The fact that they allowed the name to be used proves that to be true?

“Yes, I suppose it does.”

An ear for the Oscars

Let's mention the Irish at the Oscars one more time before retiring the conversation for nine months. At least one of the songs in Sing Street (all co-written by Carney and Gary Clark) seems likely to secure a nomination next year. Falling Slowly from Once won the award. Lost Stars from Begin Again was nominated. That's form.

The music comes from an interesting place. In Alan Parker's The Commitments – based on a novel published in the Sing Street era – the kids are very down on the supposedly "inauthentic" music of the time. Sing Street gleefully embraces the eyeliner cheese of A-ha, The Cure and Culture Club.

"Well, The Commitments had a great script and it was a very funny book, but the problem for me was that they were doing cover versions," he says. "It's like in Ferris Bueller's Day Off, the most joyous scene is where he mimes to Twist and Shout. Where's the creativity? The band we had in school wrote the songs. I knew that era so well. I didn't have to research it."

John has done something enviable in the world of independent cinema: he has carved out a niche. It's taken a while. He and Hall began making no-budget features such as November Afternoon and Park 20 years ago. Bachelors Walk, still cherished, caught the mood of a newly confident nation in 2001.

On brand

The current John Carney Brand, however, only started to come together with Once in 2007. That picture, Begin Again and Sing Street now form a sort of accidental trilogy: films in which young, lost people gain relief through song.

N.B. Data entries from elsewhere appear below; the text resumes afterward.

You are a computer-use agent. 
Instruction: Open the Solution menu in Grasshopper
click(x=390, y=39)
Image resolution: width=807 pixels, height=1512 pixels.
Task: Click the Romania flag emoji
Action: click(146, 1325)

Like Once, Sing Street was a smash at the Sundance Film Festival. He has actual followers there.

"I didn't know that until I got there with Sing Street," he says. "Sundance is part of my lore. Now I find out that, when people are talking about the classic moments of Sundance, Once has become one of them. It's become part of 'the story of Sundance'. That's such an honour, but it's also so surprising. When we first went there we thought we'd ended up at the wrong party by accident. So, there is definitely a brand now. But I don't want to go on making a widget."

The last time we spoke he suggested that he didn’t mind being identified with a particular class of film.

“Did I? Yeah, well I do now. Ha ha!”

Now 43, Carney still just about counts as "young" in the largely superannuated world of film directing. There is time to shift towards a new direction. He talks vaguely about producing a series that might once again deal with music, but there is clearly an itch to move away from melodious quasi-memoir. We hear chatter that he is working on a film concerning schlockmeister Russ Meyer's and critic Roger Ebert's experiences making the notorious 1970s film Beyond the Valley of the Dolls. Will Ferrell is said to be circling the Meyer role.

"I've read the script and it's hilarious," he says. "It's the first very funny script I have had sent to me from the US. I believe Will Ferrell has watched Sing Street and loves it. The signs are extremely good."

Domestic arrangements are about to become more complicated. He and actress Marcella Plunkett (superbly funny in Sing Street) are about to have their first baby.

“Yes, so it’s a question of when she will allow me to uproot her and take her to California to live. Maybe January or February.”

The Christian Brothers would never have seen that coming.